Fast foward 24 hours and I come home from work to find my daughter and her best friend sitting in front of the computer. She greets me with a request to have said friend spend the night at our house. I told her only if she put away the dishes in the dishwasher, which she immediately did! Interesting how catty little teenage girls are, plus she was PMS'ing.

As for the ex. He showed up late to pick them up Wednesday evening and had to be reminded that he's to pick them up Friday night as it's his weekend. Funny when he gets a day off during their spring break he doesn't spend it with them. He's not working today and spends it over at his GF's house with HER kids. What a loser. It just gets me when he is clearly not doing all he can, yet he can breeze in to town and dump all over me.

iVillage Member
Registered: 06-11-2004
In reply to: isysmoon
Fri, 04-21-2006 - 2:34pm
I know it just makes me sick to. All we can do is continue to be the rock in our kids lives. We're strong we can do it.
iVillage Member
Registered: 07-08-2004
In reply to: isysmoon
Sat, 04-22-2006 - 9:08am

HUGS!! Ex's AND kids can be REALLY infuritating at times.


I'm glad your daughter calmed down a bit. They really don't realize how much we do for them, and how much it hurts when there's no appreciation. One day, our kids will realize what we've done for them....at least, I hope!

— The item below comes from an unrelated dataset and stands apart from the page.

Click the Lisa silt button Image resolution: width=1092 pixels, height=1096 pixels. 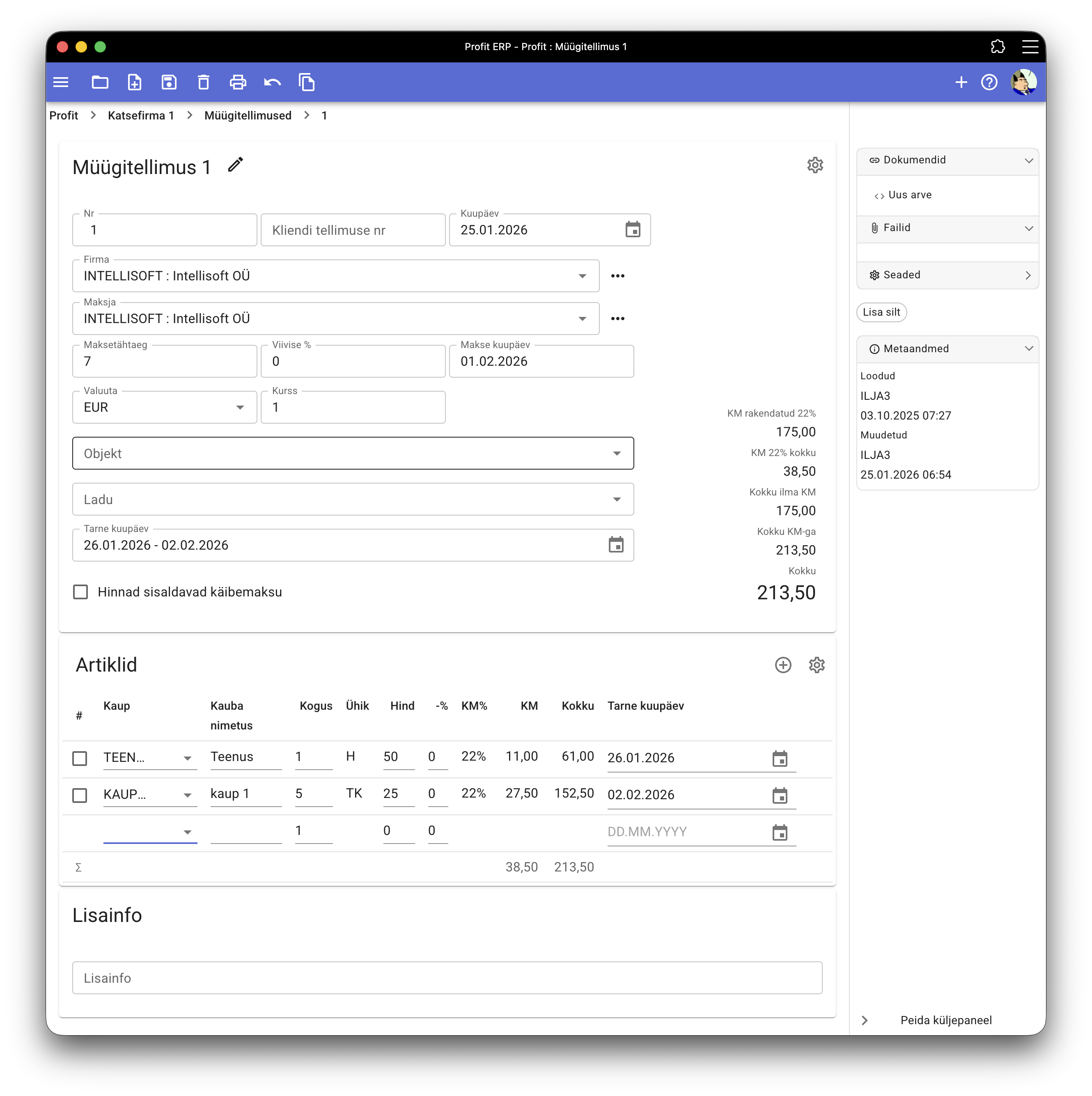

What lies behind us and lies before us are small matters compared to what lies within us. - Ralph Waldo Emerson

iVillage Member
Registered: 10-30-2004
In reply to: isysmoon
Sat, 04-22-2006 - 3:08pm
Yes my daughter had the nerve to tell her father I was "selfish" for not giving her money. She asked him for it and he said "no" and then she said that I had said no because I was selfish. This is the child that I bought an Ipod Mini for her birthday and the "cool" new sneakers for back to school. It burns my a$$. I take extra call and overtime at work when they are with their father so they can have new stuff and it's still not enough. I'm burned out.